Wednesday, April 02, 2008

Forget about Reserve Bank rate rises. At least until November

Australia’s Reserve Bank believes it may have fired its final shot in the war against inflation and has declared it has no plans to increase interest rates further.

The declaration, released yesterday after a board meeting that decided not to lift rates was embraced by the Treasurer Wayne Swan as a “welcome reprieve for working families”.

The Bank’s statement indicates that while it expects Australia’s rate of inflation to remain high when the next figures are released in three weeks time, it expected it to decline after that.

A high inflation result in the March quarter figures to be released on April 23 would not trigger a rate rise in May...

The statement describes the tightening in financial conditions to date as “substantial” and says that tightening is “working to foster the moderation in demand growth that will take pressure off inflation”.

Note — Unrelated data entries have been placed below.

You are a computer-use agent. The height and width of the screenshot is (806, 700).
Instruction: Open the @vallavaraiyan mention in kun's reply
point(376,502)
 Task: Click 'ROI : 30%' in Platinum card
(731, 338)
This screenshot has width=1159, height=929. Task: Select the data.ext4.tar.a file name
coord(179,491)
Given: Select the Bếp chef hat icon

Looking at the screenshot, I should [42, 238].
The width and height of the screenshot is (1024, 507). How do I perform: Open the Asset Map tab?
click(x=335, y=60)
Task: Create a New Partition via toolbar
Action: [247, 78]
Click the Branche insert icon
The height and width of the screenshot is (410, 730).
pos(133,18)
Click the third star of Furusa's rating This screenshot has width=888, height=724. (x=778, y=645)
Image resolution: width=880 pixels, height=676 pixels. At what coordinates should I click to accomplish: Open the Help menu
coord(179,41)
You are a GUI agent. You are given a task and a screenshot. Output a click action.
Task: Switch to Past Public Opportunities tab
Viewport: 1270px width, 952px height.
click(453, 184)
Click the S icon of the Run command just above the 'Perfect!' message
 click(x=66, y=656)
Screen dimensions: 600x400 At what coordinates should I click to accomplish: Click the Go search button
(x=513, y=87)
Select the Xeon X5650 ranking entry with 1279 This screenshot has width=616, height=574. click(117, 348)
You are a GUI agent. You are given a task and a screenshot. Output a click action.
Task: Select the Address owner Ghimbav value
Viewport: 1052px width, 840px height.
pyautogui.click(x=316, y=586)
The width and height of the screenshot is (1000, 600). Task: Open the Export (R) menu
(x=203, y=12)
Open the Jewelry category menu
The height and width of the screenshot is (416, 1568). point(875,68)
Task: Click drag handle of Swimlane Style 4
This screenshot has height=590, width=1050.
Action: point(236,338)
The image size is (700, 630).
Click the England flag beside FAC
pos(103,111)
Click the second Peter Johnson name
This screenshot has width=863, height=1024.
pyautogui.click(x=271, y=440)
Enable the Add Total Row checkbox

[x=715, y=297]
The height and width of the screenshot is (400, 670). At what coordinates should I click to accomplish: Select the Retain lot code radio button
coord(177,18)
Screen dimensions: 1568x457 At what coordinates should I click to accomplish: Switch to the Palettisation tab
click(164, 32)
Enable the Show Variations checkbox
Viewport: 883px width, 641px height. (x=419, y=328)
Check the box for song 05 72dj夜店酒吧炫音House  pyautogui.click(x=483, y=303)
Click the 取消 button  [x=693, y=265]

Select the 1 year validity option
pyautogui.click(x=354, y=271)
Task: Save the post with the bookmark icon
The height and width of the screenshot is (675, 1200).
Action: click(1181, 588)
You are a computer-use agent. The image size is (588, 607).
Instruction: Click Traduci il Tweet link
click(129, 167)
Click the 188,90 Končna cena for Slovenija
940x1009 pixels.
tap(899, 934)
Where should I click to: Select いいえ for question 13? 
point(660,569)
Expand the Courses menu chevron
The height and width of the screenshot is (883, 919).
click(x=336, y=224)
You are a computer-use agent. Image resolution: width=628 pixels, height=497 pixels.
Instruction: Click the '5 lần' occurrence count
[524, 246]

It is understood that even a high inflation result in the June quarter, to be revealed on July 23, will not trigger a rate hike in August.

The Bank believes that it has given the economy enough of the unpleasant medicine that it needs in order to contain inflation, and it now needs to move to the sidelines and watch how that medicine works its way through the system.

Recent indications are encouraging. Both consumer confidence and business confidence are down after four interest rate hikes in eight months, and personal debt has been wound back.

The Bank will be examining consumer spending, spending on housing, and import growth to get an early indication of how hard its rate hikes are biting.

Other data, such as employment growth and the inflation rate itself are regarded as lagging indicators unable to give a timely indication of the way the economy is heading.

The Reserve Bank’s four interest rate rises in the last eight months have been augmented by at least two more by the major banks, taking the total increase in mortgage rates since August to abound 1.4 percentage points.

The Bank believes that those increases will dent the economy, but it can’t be certain about by how much.

Further rate increases while the effects of the latest ones were yet to emerge would run the risk of going too far, especially while financial market sentiment remained “quite fragile”.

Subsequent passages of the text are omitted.